What the September 2021 DB‑Engines Rankings Reveal About the Shifting Database Landscape
The September 2021 DB‑Engines ranking shows major declines for Oracle, MySQL and SQL Server, rapid gains for Snowflake and MongoDB, and highlights emerging time‑series and key‑value databases like InfluxDB, Redis, and ClickHouse reshaping the database market.
DB‑Engines September 2021 Ranking Overview
DB‑Engines released its September 2021 database ranking, evaluating the popularity of 378 DBMSs and presenting the top‑30 list.
Decline Rankings
Compared with the same period last year, the three traditional leaders fell sharply. Oracle’s score dropped 97.82, taking the top spot on the year‑over‑year decline list. MySQL fell 51.72 year‑over‑year and 25.69 month‑over‑month, becoming the month‑over‑month decline champion, while its overall score continues to slide. Microsoft SQL Server fell 91.91 year‑over‑year and 2.50 month‑over‑month, ranking second on both decline lists.
Growth Rankings
MongoDB, a distributed database, rose 50.02 points year‑over‑year, claiming the top spot on the year‑over‑year growth list. Snowflake followed, gaining 49.39 points year‑over‑year and 5.53 points month‑over‑month, securing the month‑over‑month growth runner‑up. Notably, Snowflake jumped 86 places since September 2020, surging from a score of about 2.673 to 52.07—a nearly 20‑fold increase—making it a standout “black horse” in the data‑warehouse market.
Overall Analysis
While Oracle, IBM, and Microsoft have historically dominated the early domestic database market, the rise of domestic solutions such as DM (a fork of Oracle), Jushen (MySQL‑based), and TiDB reflects a growing talent pool and a shift toward a more competitive landscape. Nevertheless, Oracle and MySQL remain the most popular commercial and open‑source databases globally, with their lead continuing to expand.
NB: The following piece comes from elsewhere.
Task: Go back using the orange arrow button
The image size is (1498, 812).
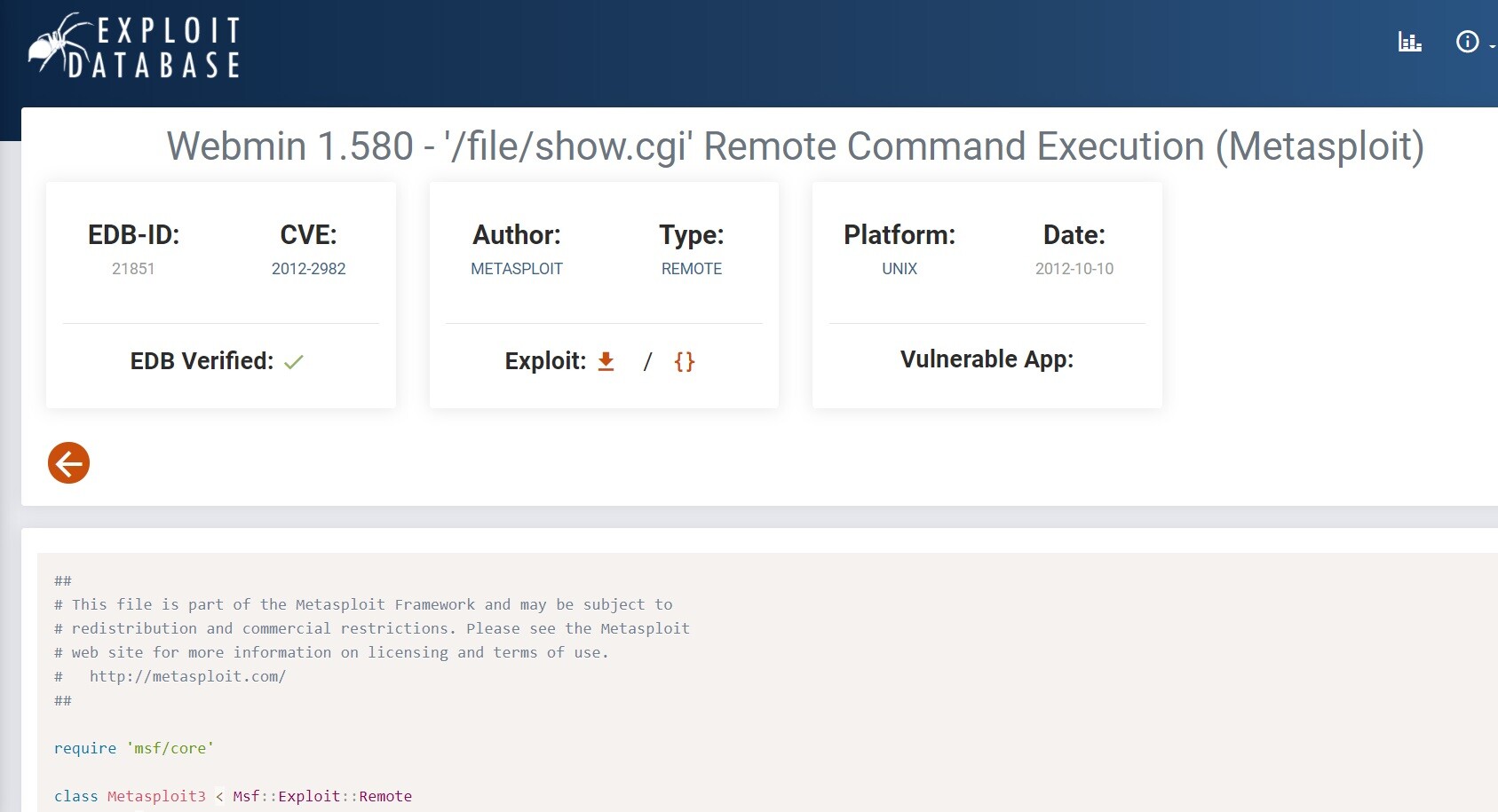Action: coord(69,463)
Niche Databases Worth Noticing
Professionals can use DB‑Engines rankings as a reference; the rapid evolution of the big‑data era means new database products constantly emerge. For specialized requirements, lesser‑known databases may offer better fit than mainstream options.
Top Time‑Series Databases
InfluxDB, an open‑source high‑performance time‑series database, ranks first in the time‑series category, moving up one place to 28 overall with a 6.17‑point increase year‑over‑year. It excels at high‑throughput reads, writes, efficient storage, and real‑time analytics for massive time‑series data.
Top Key‑Value Databases
Redis leads the key‑value store ranking, praised for high performance, rich data structures, persistence, high availability, and distributed capabilities. This month Redis overtook Elasticsearch, surpassing Db2 with a 2.05‑point gain to rank sixth overall.
Emerging “Black Horse” Databases
ClickHouse, though relatively new, has seen explosive growth. Major companies rely on it for large‑scale analytics: Toutiao runs thousands of nodes handling dozens of petabytes and ~300 TB of daily raw data; Tencent uses it for game data analysis; Ctrip processes over a billion rows daily; and Kuaishou stores ~10 PB with 200 TB daily increments, achieving sub‑3‑second query latency for 90 % of queries.
ClickHouse’s ability to handle arbitrary metric‑dimension combinations in real time makes it a recognized “black horse” for modern OLAP workloads.